According to the Economic Policy Institute, finding an inexpensive place to live will be increasingly important for Americans nearing retirement. About half of all families in the United States, including those nearing retirement, have no retirement savings to fall back on. Knowing where they can retire affordably is essential for older Americans, considering that the average monthly Social Security benefit for a retired worker is just over $1,400.
Here are a few of the most affordable places to retire, taking into account median home price and annual expenses.
Birmingham is a leading Sunbelt metropolis with a median home price of about $65,000 and annual expenses of just $33,219, according to The Street. As Alabama’s cultural hub, Birmingham is also a pleasant place to put down roots, with art museums, concert venues, theaters, a long list of annual cultural events, and plenty to offer sports fans.
A Southern city with a rich history, Memphis lies at the cultural and economic crossroads of the Old South. It remains a vibrant community and an inexpensive place to live, according to USA Today. A median housing price of just over $82,000 and expenses of under $34,000 annually makes Memphis an attractive locale for would-be retirees. For music enthusiasts, few cities can compete with the Mississippi River port town, home to some of the world’s most famous Delta Blues musicians.
For Midwesterners contemplating retirement in the Great Lakes region, Toledo boasts a median home price of just $63,000 and annual average expenses of about $35,000. The city on the western shore of Lake Erie offers affordable healthcare and health insurance rates, as well as some of Ohio’s leading hospitals, which are important factors for people looking ahead to retirement.
Mississippi’s state capital is another affordable and highly livable Southern urban center. Far from the cold of northern climes, Jackson is one of many attractive Sun Belt destinations, offering a relaxed and gracious lifestyle. And with the Gulf of Mexico just a short drive away, you can indulge your love of the ocean whenever you feel like it.
Cleveland may not make many Top 10 lists, but the big city where the river once caught on fire has a lot to offer. Cleveland is still settling into a new economic reality in the wake of the Recession and is an often-difficult transition away from its historic industrial base. Today, the city that hosted the Republic party convention is home to the International Rock & Roll Hall of Fame and friendly people who are justifiably proud of their hometown. For older adults, Cleveland offers the world-renowned Cleveland Clinic — a pioneer in cancer treatment and research — and many other cutting-edge initiatives. For those looking to invest in a new home, affordable housing and a budget-friendly cost of living make it an attractive destination for many.
Texas’s southernmost city sits at a crossroads of two cultures. It’s a vibrant bordertown with a perennially manageable cost of living and plenty of services, amenities, good healthcare facilities, and senior living opportunities for seniors.
Relocating to a community with lower housing costs is about more than getting away from the snow and lousy traffic. It’s also an opportunity to better your financial position in retirement. For example, a senior who sells a home in a pricey location and buys (or rents) in a town with lower housing costs and expenses could give their retirement savings a tremendous boost.

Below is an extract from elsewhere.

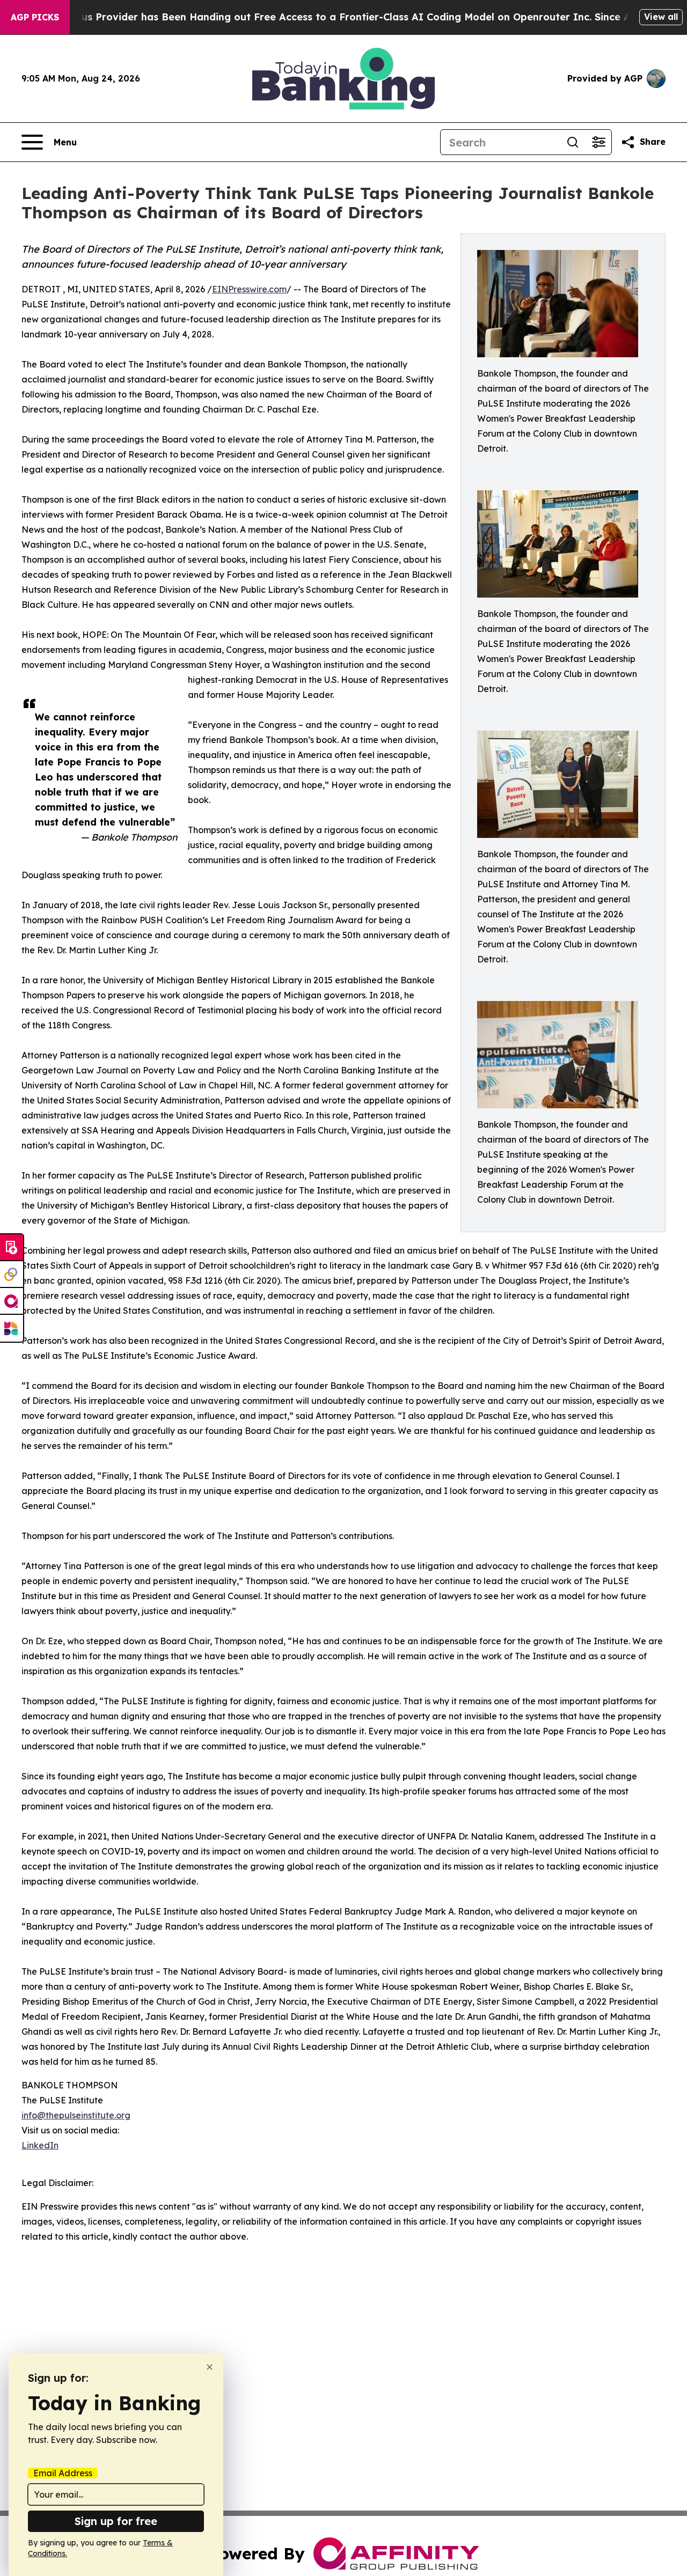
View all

If you’re still in the workforce, it could even mean being able to retire sooner and take advantage of a higher quality of life as you grow older.

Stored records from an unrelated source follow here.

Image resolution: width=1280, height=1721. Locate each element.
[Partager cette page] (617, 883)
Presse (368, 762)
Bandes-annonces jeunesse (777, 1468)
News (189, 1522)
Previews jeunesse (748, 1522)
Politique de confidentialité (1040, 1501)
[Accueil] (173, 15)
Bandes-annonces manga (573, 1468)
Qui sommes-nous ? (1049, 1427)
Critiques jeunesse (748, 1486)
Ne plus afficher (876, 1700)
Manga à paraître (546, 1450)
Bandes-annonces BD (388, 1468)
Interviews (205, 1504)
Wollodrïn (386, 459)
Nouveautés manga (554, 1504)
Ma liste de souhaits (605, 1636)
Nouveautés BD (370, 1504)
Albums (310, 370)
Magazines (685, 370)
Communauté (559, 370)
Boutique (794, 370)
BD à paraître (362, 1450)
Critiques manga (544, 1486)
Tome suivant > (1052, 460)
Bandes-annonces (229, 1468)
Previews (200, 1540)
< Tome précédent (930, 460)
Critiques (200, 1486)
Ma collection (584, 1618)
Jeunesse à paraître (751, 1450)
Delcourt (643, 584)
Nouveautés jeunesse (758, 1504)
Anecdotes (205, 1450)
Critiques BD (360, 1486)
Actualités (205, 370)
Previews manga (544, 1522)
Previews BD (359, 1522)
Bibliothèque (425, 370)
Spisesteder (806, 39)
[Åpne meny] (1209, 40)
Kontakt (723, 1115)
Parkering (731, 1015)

The good news is that if you don’t like the idea of moving to a faraway part of the country, there are several cities closer to family and friends that will make it possible for you to retire comfortably. You can retire to Florida if you like as so many have, but you can fully expect to save money and enjoy an acceptable quality of life in places like Cleveland, Birmingham and Memphis without completely uprooting your life.